The Hard Way
The probability that the first card is not the Jack of Hearts is $\frac {51}{52}$ so the probability that the first card is not the Jack of Hearts and the second card is the Jack of Hearts is $\frac {51}{52}\times \frac 1{51}$.
The probability that the first card is the Jack of Hearts is $\frac 1{52}$ so the probability that the first card is the Jack of Hearts and the second card is the Jack of Hearts is $\frac 1{52}\times 0$.
So the total probability that the second card is Jack of Hearts is:
The probability that the second card is after the first card is not +
The probability that the second card is after the first card already was
$$= \frac {51}{52}\times \frac 1{51} + \frac 1{52}\times 0 = \frac 1{52} + 0 = \frac 1{52}$$
That was the hard way.
The Easy Way
The probability that any specific card is any specific value is $\frac 1{52}$. It doesn't matter if it is the first card, the last card, or the 13th card.

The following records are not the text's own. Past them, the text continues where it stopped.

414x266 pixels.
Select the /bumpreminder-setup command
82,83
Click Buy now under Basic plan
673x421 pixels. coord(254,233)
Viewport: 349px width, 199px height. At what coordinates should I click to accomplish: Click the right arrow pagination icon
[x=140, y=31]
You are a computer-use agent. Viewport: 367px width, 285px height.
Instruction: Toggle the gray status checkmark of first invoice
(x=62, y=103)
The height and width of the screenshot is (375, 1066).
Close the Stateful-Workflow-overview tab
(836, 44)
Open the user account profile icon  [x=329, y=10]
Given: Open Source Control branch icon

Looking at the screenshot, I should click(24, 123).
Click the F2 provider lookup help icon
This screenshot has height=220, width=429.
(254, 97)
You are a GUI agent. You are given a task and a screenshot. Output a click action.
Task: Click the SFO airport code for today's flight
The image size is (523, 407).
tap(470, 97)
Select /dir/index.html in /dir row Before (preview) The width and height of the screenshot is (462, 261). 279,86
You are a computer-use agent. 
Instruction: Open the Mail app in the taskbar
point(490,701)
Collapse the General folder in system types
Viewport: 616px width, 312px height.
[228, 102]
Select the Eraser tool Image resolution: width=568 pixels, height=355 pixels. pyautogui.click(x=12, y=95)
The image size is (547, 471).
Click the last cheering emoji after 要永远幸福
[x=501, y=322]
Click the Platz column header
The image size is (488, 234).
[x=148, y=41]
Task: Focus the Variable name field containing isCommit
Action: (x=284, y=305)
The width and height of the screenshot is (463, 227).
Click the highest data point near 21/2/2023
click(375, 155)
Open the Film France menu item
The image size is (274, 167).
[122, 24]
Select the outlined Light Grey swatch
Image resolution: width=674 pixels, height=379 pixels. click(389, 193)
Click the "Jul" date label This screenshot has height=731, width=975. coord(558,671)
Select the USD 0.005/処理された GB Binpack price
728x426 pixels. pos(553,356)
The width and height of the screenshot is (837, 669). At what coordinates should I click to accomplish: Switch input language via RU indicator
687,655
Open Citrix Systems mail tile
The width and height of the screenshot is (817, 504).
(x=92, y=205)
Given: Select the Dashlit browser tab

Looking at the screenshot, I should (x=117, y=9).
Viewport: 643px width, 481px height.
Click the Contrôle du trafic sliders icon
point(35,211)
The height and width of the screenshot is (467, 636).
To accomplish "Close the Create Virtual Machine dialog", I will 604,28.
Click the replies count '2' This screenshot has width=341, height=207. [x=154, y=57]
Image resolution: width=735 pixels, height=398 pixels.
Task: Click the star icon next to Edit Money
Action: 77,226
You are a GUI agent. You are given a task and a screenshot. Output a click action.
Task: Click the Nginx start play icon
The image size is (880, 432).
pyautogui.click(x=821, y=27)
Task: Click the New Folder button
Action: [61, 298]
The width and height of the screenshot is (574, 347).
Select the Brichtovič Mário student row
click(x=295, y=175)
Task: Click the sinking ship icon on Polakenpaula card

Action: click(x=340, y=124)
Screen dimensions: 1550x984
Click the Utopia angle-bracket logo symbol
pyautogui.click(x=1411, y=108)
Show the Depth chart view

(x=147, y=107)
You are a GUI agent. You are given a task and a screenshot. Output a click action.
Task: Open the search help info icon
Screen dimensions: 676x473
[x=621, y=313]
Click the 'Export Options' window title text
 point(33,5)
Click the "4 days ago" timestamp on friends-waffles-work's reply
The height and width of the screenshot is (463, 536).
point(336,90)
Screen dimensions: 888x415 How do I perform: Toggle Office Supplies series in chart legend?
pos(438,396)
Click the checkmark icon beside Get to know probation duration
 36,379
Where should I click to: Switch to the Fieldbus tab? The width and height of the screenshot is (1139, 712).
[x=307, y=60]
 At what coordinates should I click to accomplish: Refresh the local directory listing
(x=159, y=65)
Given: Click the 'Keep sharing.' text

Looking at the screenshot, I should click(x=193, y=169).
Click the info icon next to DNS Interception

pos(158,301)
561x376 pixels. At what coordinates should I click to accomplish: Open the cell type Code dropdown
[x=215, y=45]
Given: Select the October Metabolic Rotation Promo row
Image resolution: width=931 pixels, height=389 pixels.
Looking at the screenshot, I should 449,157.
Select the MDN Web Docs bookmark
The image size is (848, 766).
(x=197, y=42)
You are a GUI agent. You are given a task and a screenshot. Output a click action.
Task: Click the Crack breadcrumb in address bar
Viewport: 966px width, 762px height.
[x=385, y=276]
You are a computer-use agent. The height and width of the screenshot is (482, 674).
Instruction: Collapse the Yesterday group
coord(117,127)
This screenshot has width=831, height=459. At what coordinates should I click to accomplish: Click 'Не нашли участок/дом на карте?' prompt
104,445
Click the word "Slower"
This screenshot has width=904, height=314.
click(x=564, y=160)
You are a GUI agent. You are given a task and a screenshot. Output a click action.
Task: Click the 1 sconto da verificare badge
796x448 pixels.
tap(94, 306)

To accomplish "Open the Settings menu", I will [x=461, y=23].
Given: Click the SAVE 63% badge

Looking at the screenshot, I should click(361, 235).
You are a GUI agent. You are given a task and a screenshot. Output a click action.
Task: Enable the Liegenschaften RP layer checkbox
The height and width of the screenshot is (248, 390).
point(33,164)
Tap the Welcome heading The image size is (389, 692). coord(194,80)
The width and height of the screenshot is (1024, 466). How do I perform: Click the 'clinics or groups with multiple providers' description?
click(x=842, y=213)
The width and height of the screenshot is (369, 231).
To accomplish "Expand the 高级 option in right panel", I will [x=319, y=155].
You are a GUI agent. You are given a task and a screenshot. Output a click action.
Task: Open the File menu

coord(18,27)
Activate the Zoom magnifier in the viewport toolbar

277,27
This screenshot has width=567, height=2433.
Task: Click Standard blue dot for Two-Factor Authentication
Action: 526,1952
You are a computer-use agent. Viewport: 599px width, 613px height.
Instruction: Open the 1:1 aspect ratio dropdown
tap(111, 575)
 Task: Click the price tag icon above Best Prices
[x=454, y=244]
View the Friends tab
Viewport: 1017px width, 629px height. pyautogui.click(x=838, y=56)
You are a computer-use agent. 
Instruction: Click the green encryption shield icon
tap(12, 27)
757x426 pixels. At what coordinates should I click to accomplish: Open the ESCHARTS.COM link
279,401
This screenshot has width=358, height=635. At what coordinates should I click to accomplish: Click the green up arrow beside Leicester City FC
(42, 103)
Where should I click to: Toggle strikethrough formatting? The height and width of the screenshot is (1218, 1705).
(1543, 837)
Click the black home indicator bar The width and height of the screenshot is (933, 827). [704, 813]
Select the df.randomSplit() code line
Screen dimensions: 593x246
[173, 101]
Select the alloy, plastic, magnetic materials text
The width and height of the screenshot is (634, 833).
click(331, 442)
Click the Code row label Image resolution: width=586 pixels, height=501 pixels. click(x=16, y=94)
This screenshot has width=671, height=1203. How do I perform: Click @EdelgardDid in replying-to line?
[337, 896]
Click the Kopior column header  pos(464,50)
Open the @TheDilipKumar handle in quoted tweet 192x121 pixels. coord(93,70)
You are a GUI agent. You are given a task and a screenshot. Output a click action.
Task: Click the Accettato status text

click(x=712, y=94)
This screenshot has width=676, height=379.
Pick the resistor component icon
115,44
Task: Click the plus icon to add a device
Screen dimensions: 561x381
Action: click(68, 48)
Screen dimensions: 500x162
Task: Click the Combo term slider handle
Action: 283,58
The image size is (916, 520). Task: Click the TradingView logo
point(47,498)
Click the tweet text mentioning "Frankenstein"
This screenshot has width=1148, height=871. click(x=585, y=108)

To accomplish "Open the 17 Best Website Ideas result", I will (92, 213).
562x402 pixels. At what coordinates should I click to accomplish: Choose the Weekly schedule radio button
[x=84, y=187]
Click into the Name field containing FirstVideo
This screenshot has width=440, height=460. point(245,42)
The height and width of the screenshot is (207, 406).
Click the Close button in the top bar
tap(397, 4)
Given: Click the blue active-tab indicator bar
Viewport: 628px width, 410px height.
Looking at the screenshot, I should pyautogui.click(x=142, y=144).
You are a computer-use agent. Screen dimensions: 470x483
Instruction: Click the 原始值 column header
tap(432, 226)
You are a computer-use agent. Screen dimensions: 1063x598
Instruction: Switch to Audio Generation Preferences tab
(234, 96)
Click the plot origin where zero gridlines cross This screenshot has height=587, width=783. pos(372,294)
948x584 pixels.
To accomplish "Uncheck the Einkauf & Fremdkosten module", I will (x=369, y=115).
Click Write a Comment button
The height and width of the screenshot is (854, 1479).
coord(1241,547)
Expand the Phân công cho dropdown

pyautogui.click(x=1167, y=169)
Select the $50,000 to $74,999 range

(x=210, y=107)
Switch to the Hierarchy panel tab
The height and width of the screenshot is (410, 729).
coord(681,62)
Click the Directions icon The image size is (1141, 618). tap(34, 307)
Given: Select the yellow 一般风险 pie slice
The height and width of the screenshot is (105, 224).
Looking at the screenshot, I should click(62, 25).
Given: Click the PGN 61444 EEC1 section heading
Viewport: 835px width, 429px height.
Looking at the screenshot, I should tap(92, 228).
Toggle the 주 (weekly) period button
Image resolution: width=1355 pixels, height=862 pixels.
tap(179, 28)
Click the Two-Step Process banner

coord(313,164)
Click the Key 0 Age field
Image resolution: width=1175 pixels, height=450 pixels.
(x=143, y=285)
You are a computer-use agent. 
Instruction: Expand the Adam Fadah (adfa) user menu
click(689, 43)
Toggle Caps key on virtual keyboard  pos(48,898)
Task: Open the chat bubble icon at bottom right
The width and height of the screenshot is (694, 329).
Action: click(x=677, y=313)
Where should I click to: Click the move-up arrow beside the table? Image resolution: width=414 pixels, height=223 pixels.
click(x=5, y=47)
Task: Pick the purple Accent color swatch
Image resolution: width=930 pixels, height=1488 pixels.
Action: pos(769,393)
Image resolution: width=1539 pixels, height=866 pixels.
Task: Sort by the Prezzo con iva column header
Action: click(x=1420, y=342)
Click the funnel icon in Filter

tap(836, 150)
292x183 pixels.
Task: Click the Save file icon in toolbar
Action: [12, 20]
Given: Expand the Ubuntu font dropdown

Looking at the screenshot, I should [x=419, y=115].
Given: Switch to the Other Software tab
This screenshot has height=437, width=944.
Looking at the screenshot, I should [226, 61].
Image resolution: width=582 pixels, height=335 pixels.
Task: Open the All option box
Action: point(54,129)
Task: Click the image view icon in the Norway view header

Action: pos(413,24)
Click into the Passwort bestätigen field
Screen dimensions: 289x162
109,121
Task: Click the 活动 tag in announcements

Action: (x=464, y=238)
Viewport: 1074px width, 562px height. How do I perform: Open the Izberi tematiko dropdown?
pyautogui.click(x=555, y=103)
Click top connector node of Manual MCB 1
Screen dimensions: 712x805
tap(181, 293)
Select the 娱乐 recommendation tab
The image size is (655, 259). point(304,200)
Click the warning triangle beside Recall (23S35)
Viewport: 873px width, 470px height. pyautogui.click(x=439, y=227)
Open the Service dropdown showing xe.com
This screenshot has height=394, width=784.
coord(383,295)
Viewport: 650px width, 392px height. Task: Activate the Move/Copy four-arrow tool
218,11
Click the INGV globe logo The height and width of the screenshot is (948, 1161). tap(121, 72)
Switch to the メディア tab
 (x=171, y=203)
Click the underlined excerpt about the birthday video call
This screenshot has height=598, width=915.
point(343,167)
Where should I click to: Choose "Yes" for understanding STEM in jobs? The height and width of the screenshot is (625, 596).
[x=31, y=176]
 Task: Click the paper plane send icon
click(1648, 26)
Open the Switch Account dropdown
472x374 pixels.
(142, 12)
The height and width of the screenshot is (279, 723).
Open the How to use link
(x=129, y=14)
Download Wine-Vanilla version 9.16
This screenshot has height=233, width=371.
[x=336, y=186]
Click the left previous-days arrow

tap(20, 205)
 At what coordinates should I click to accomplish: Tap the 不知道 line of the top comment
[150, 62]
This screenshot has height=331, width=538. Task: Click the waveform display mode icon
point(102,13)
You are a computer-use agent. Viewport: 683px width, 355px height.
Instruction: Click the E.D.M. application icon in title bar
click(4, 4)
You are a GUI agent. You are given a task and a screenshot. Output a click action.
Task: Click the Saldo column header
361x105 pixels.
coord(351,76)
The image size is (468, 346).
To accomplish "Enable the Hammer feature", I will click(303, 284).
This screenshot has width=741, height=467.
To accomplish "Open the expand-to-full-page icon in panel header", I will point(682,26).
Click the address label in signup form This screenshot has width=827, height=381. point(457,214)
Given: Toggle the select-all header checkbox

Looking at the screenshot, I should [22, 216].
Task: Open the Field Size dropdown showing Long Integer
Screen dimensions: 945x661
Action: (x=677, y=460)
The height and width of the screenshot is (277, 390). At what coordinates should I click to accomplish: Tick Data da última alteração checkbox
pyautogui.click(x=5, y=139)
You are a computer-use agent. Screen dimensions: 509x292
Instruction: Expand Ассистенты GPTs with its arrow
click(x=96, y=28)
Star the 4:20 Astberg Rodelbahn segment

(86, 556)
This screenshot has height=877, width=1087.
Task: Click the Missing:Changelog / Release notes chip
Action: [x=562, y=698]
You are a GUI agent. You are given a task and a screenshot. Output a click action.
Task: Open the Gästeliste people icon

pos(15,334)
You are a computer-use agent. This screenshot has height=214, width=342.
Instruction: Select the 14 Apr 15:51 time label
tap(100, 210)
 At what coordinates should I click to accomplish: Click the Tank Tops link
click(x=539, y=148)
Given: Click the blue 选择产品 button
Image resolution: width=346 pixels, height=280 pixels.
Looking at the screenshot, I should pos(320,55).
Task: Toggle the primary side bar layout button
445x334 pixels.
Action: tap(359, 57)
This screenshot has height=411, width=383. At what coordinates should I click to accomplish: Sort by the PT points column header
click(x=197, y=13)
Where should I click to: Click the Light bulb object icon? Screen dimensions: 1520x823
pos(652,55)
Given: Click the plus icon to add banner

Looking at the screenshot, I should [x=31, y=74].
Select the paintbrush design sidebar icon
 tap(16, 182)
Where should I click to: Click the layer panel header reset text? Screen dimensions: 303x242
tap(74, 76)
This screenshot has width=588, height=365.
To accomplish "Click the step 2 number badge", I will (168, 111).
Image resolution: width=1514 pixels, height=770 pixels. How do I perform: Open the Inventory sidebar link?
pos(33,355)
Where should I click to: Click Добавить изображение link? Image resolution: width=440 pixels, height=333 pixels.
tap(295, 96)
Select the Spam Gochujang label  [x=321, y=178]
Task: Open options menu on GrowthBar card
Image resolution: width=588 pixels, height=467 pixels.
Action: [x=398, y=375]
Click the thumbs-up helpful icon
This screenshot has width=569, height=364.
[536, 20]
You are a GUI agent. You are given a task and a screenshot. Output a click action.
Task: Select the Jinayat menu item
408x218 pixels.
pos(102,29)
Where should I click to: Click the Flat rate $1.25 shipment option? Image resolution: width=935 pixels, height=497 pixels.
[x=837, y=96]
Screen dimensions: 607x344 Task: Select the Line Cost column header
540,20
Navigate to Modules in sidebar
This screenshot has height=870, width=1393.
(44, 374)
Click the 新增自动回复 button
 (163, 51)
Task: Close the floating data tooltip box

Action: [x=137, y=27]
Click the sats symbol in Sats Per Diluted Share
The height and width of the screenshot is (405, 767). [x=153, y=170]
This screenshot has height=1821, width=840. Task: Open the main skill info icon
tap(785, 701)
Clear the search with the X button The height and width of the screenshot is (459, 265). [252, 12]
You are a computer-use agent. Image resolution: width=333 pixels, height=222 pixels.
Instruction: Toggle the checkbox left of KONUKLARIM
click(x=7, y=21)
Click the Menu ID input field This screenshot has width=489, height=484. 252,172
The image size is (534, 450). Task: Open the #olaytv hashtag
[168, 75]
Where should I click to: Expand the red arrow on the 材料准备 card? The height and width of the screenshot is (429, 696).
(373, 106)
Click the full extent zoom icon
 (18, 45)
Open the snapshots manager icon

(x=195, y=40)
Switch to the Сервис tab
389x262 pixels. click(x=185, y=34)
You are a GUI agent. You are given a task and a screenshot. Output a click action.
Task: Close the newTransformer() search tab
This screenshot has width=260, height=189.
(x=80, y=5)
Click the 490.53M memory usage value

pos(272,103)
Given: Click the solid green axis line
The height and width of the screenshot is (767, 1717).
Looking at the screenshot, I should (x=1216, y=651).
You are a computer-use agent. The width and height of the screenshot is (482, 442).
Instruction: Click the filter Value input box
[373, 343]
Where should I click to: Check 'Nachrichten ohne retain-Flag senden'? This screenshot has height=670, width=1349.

So the probability that the second card is the Jack of Hearts is $\frac 1{52}$. Picking the first card and not looking at, just going directly to the second card, putting the second card in an envelope and setting the rest of the cards on fire, won't make any difference; all that matters is the second card has a one in $52$ chance of being the Jack of Hearts.
Any thing else just wouldn't make any sense.
The thing is throwing in red herrings like "what about the first card?" doesn't change things and if you actually do try to take everything into account, the result, albeit complicated, will come out to be the same.